Exercise objective: Output every record exactly, and nothing more.

(Stored records)
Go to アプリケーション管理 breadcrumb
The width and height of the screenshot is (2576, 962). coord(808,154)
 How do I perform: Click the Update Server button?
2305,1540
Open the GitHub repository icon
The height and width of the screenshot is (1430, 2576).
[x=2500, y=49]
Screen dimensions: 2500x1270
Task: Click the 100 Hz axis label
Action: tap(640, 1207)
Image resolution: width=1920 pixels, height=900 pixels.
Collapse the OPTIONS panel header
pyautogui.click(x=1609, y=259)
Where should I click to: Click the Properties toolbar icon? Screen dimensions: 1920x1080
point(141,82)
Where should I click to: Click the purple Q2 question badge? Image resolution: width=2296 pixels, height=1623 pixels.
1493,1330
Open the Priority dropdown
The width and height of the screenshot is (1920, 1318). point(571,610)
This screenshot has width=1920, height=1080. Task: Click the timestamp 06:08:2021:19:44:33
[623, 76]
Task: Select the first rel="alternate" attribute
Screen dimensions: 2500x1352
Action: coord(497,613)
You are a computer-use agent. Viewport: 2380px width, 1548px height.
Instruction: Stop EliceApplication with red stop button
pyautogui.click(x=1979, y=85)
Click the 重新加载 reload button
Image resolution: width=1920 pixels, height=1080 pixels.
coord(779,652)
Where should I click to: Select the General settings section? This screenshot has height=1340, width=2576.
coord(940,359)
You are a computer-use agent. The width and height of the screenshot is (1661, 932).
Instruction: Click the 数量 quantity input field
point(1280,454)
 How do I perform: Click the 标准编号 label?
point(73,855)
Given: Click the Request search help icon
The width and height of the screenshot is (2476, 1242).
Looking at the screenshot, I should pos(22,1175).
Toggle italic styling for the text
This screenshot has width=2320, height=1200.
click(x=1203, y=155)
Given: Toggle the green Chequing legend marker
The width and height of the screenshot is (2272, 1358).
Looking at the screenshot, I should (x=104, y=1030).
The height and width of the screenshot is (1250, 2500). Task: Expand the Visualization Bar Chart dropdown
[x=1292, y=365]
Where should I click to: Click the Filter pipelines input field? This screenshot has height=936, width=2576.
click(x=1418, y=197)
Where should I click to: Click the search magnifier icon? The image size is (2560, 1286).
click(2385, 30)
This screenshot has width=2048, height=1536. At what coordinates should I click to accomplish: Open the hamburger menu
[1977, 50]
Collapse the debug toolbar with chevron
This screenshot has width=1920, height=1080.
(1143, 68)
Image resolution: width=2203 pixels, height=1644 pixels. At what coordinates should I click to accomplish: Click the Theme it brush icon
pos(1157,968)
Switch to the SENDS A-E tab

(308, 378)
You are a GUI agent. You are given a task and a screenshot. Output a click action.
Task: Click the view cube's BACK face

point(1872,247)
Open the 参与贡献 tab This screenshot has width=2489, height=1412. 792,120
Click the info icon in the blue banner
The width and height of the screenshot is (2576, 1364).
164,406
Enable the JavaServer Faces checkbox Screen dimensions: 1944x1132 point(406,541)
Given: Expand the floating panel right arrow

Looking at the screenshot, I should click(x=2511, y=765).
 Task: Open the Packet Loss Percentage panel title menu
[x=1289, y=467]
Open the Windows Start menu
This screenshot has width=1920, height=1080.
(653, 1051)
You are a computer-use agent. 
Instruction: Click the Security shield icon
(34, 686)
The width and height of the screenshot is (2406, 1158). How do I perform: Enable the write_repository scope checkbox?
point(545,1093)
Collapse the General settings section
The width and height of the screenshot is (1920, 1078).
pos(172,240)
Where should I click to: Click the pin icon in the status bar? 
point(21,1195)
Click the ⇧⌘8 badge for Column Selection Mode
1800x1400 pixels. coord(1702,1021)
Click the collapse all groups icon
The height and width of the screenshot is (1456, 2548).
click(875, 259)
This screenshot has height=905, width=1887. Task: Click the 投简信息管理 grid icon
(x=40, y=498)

The answer:
Go to アプリケーション管理 breadcrumb
The width and height of the screenshot is (2576, 962). coord(808,154)
 How do I perform: Click the Update Server button?
2305,1540
Open the GitHub repository icon
The height and width of the screenshot is (1430, 2576).
[x=2500, y=49]
Screen dimensions: 2500x1270
Task: Click the 100 Hz axis label
Action: tap(640, 1207)
Image resolution: width=1920 pixels, height=900 pixels.
Collapse the OPTIONS panel header
pyautogui.click(x=1609, y=259)
Where should I click to: Click the Properties toolbar icon? Screen dimensions: 1920x1080
point(141,82)
Where should I click to: Click the purple Q2 question badge? Image resolution: width=2296 pixels, height=1623 pixels.
1493,1330
Open the Priority dropdown
The width and height of the screenshot is (1920, 1318). point(571,610)
This screenshot has width=1920, height=1080. Task: Click the timestamp 06:08:2021:19:44:33
[623, 76]
Task: Select the first rel="alternate" attribute
Screen dimensions: 2500x1352
Action: coord(497,613)
You are a computer-use agent. Viewport: 2380px width, 1548px height.
Instruction: Stop EliceApplication with red stop button
pyautogui.click(x=1979, y=85)
Click the 重新加载 reload button
Image resolution: width=1920 pixels, height=1080 pixels.
coord(779,652)
Where should I click to: Select the General settings section? This screenshot has height=1340, width=2576.
coord(940,359)
You are a computer-use agent. The width and height of the screenshot is (1661, 932).
Instruction: Click the 数量 quantity input field
point(1280,454)
 How do I perform: Click the 标准编号 label?
point(73,855)
Given: Click the Request search help icon
The width and height of the screenshot is (2476, 1242).
Looking at the screenshot, I should pos(22,1175).
Toggle italic styling for the text
This screenshot has width=2320, height=1200.
click(x=1203, y=155)
Given: Toggle the green Chequing legend marker
The width and height of the screenshot is (2272, 1358).
Looking at the screenshot, I should (x=104, y=1030).
The height and width of the screenshot is (1250, 2500). Task: Expand the Visualization Bar Chart dropdown
[x=1292, y=365]
Where should I click to: Click the Filter pipelines input field? This screenshot has height=936, width=2576.
click(x=1418, y=197)
Where should I click to: Click the search magnifier icon? The image size is (2560, 1286).
click(2385, 30)
This screenshot has width=2048, height=1536. At what coordinates should I click to accomplish: Open the hamburger menu
[1977, 50]
Collapse the debug toolbar with chevron
This screenshot has width=1920, height=1080.
(1143, 68)
Image resolution: width=2203 pixels, height=1644 pixels. At what coordinates should I click to accomplish: Click the Theme it brush icon
pos(1157,968)
Switch to the SENDS A-E tab

(308, 378)
You are a GUI agent. You are given a task and a screenshot. Output a click action.
Task: Click the view cube's BACK face

point(1872,247)
Open the 参与贡献 tab This screenshot has width=2489, height=1412. 792,120
Click the info icon in the blue banner
The width and height of the screenshot is (2576, 1364).
164,406
Enable the JavaServer Faces checkbox Screen dimensions: 1944x1132 point(406,541)
Given: Expand the floating panel right arrow

Looking at the screenshot, I should click(x=2511, y=765).
 Task: Open the Packet Loss Percentage panel title menu
[x=1289, y=467]
Open the Windows Start menu
This screenshot has width=1920, height=1080.
(653, 1051)
You are a computer-use agent. 
Instruction: Click the Security shield icon
(34, 686)
The width and height of the screenshot is (2406, 1158). How do I perform: Enable the write_repository scope checkbox?
point(545,1093)
Collapse the General settings section
The width and height of the screenshot is (1920, 1078).
pos(172,240)
Where should I click to: Click the pin icon in the status bar? 
point(21,1195)
Click the ⇧⌘8 badge for Column Selection Mode
1800x1400 pixels. coord(1702,1021)
Click the collapse all groups icon
The height and width of the screenshot is (1456, 2548).
click(875, 259)
This screenshot has height=905, width=1887. Task: Click the 投简信息管理 grid icon
(x=40, y=498)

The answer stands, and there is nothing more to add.